All eyes were on Ottawa Wednesday, with good reason. Canada was experiencing its first blowback from joining the U.S.-led coalition against the Islamic State in Iraq and Syria. It's not likely to be the last. Indeed, take a look beyond our own capital to put those events in some perspective.
At just about the time Michael Zehaf-Bibeau was making his way to Parliament's Centre Block Wednesday morning, leaving Corporal Nathan Cirillo dying on the steps of the National War Memorial, another angry, disturbed young man was carrying out another act of terror 9,000 km away in Jerusalem.
Abdel Rahman al-Shaludi, a Palestinian from the Silwan neighbourhood adjacent to the Old City, was driving his car alongside the city's light rail transit, when the train came to a halt at the North Jerusalem stop of Ammunition Hill. As passengers disembarked, Mr. al-Shaludi turned his vehicle to the right, drove up onto the raised track platform and mowed down a line of people walking away from the train. Three-month-old Haya Zissel-Brown was killed and seven other people injured.
Mr. al-Shaludi reportedly has ties to the Islamic resistance movement Hamas, which welcomed his action.
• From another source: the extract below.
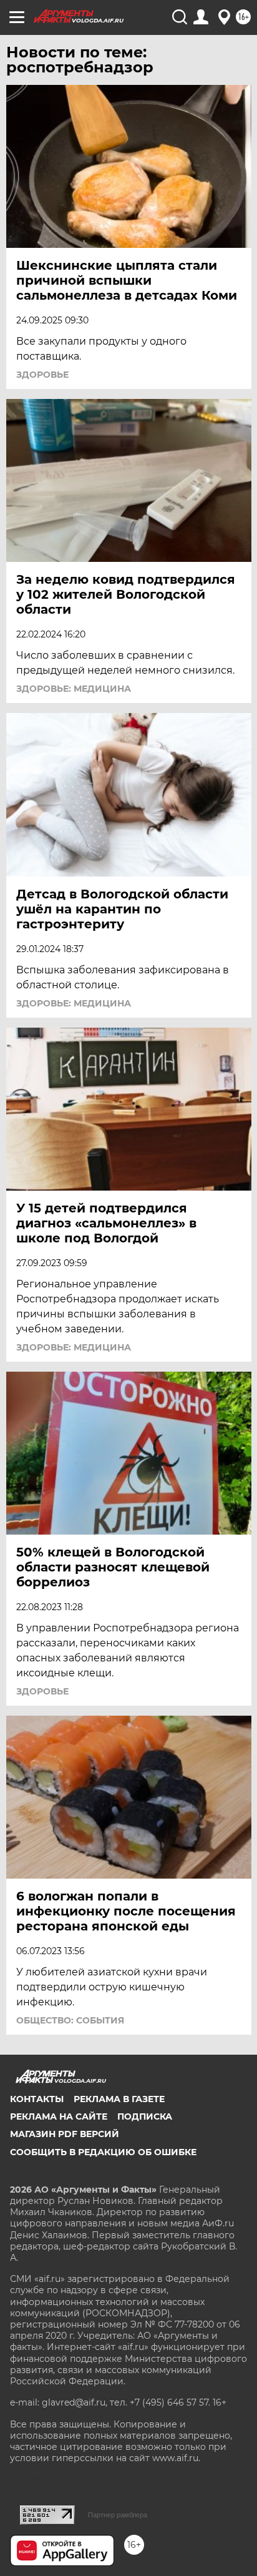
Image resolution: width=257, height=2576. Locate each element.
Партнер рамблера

In Gaza, just a few hours earlier, four-year-old Muhammad Sami Abu Jrad was killed at play in his Beit Hanoun neighbourhood when he came into contact with unexploded ordnance and accidentally triggered an explosion. The bomb was apparently left over from Israel's war against Hamas this past summer. Young Muhammad was the 10th person to be killed by such weapons in the past two months.
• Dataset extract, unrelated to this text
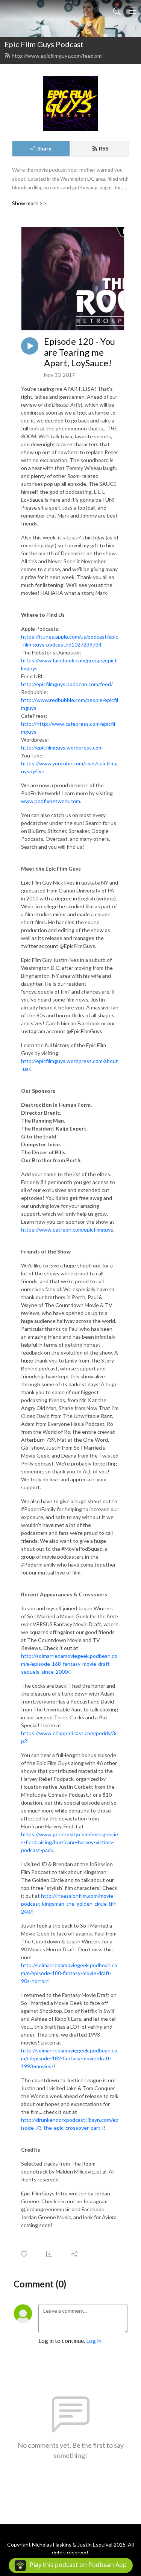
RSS (103, 148)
Elsewhere, Wednesday, in Baghdad, 35 people were killed by two massive car bombs. One was detonated outside a maternity hospital in the Shia district of Sadr City; the other outside a pharmacy in Karrada, a mixed neighbourhood with a Shia majority and a smattering of Christians. Islamic State, which is targeting Shiites and Christians, is believed to have been responsible for both blasts.
Just the day before, 39 Iraqi civilians were killed when a trio of car bombs exploded in Baghdad. And on Monday, 78 people were killed when three car bombs were detonated in the holy Shia city of Karbala, and another exploded outside a Shia mosque in Baghdad.
This is the war Canada has joined. Since the start of October about 500 Iraqi civilians have been killed in such acts of terrorism, mostly at the hands of Islamic State, the radical group that may well have influenced Canadians Michael Zehaf-Bibeau and Martin Couture-Rouleau, the man who ran down two soldiers Monday in Quebec, killing one of them.
When a country goes to war with a group such as Islamic State or al-Qaeda the consequences can be felt far and wide.
In Iraq in 2004, a year after the U.S.-led coalition toppled Saddam Hussein, I had a rare opportunity to interview a prominent Sunni leader Hareth al-Dhari, head of the country's Islamic Scholars Committee, at his home near Abu Ghraib, outside Baghdad. Dr. Al-Dhari, who was a kind of spiritual leader to al-Qaeda of Iraq, told me in no uncertain terms that he did not trust Western journalists and refused to meet U.S. and other correspondents. But he said that Canada was different.
"The Canadian people did not want to invade Iraq," Dr. al-Dhari said. "And their government listened to the people… unlike the governments in Spain and Italy," he added rather ominously.
If a decision not to join a conflict can affect how people from that country (like me) are treated, then the decision to go to war with one of the parties to that conflict can have an even more profound effect … as Spain learned the hard way, Dr. al-Dhari was saying.
Indeed, just three months before that 2004 interview, a series of bombs exploded one March morning on two Madrid commuter trains killing 191 people and wounding some 1,800 others.
Al-Qaeda, which also was operating in Iraq in 2004, was believed to have directed the Madrid attacks exacting its price for Spain deploying 1,400 troops to assist the United States in the occupation of Iraq.
Within weeks of those bombings, a newly elected Spanish government withdrew all Spanish troops from Iraq. In the current operation against Islamic State, Spain has limited its contribution to humanitarian relief and assisting Turkey to defend itself. It will not take part in any fighting.
Canada, however, has said "yes" to joining the battle in Iraq.
Unlike 2003, when Ottawa declined to participate, Iraq this time asked for help in combatting IS forces occupying parts of the country and threatening others. Another factor has been the revulsion most Canadians feel at the behaviour of IS fighters dealing with captured innocents.
And, as Prime Minister Stephen Harper said in introducing a motion before Parliament: Canada, along with some other Western countries, has been directly threatened by Islamic State in a speech given by its leader earlier this year.
So, Canada, with the endorsement of Parliament, has chosen to act.
That's all well and good, but when you go to war, even in a distant land, you must be prepared for the consequences.
On Wednesday, a lone gunman was able to make his way to the centre of Canadian government, shaking an entire nation. Imagine what might have happened had the assailant been part of a larger more sophisticated operation. Is Canada ready for that?